Design: Patients with CHF and effusions seen during the 7-year period from January 1994 through December 2000 were identified from their hospital discharge diagnoses and radiographs, while those who had undergone thoracentesis were identified from a review of the laboratory logs. The presenting symptoms and clinical course were determined from a review of the medical records. The effect of RBC contamination on pleural fluid lactate dehydrogenase (LDH) levels was determined by measuring the LDH activity of mock pleural fluid containing known amounts of RBC.

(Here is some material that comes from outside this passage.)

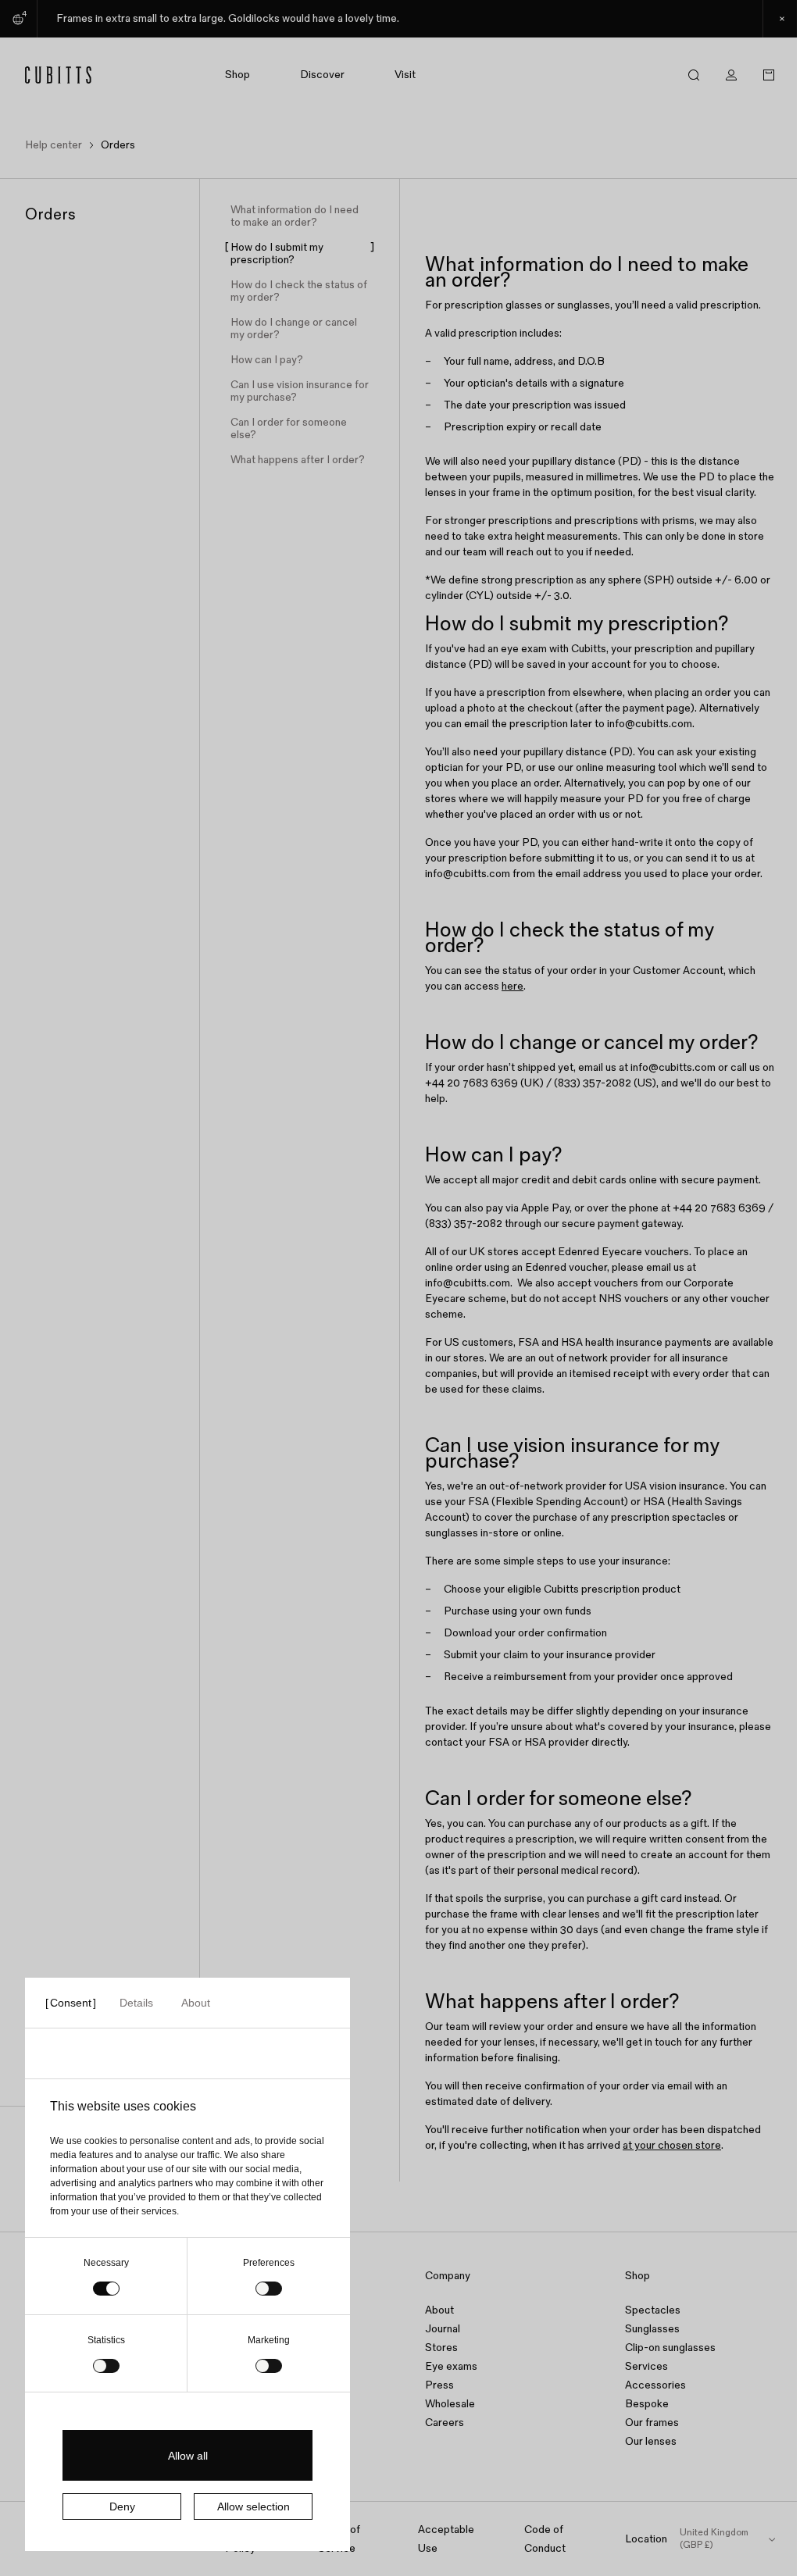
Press (439, 2385)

Results: Seven hundred seventy patients had CHF with an effusion, but only 175 patients underwent a thoracentesis. In this select group, 86 patients had transudates and 89 had exudates. A noncardiac cause for the exudate was readily identified in 59 patients by hospital discharge, and 7 more patients had an etiology found during follow-up. Eleven of the remaining 23 patients had undergone coronary artery bypass graft (CABG) surgery ≥ 1 year prior to presentation, and 50% of the effusions in patients who had undergone CABG surgery were exudates. Thus, CHF-related exudates were identified in only 12 patients, and in 4 of these patients the exudates could be explained by RBC contamination of the pleural fluid. The clinical presentation of patients with CHF-associated exudates was similar to that of CHF patients with transudates.

Conclusion: In most patients who have CHF and an exudative effusion, there is a noncardiac cause for the pleural effusion. The high frequency of exudates in patients with a history of CABG indicates a persistent impairment in lymphatic clearance from the pleural cavity. Exudative effusions due solely to CHF are rare.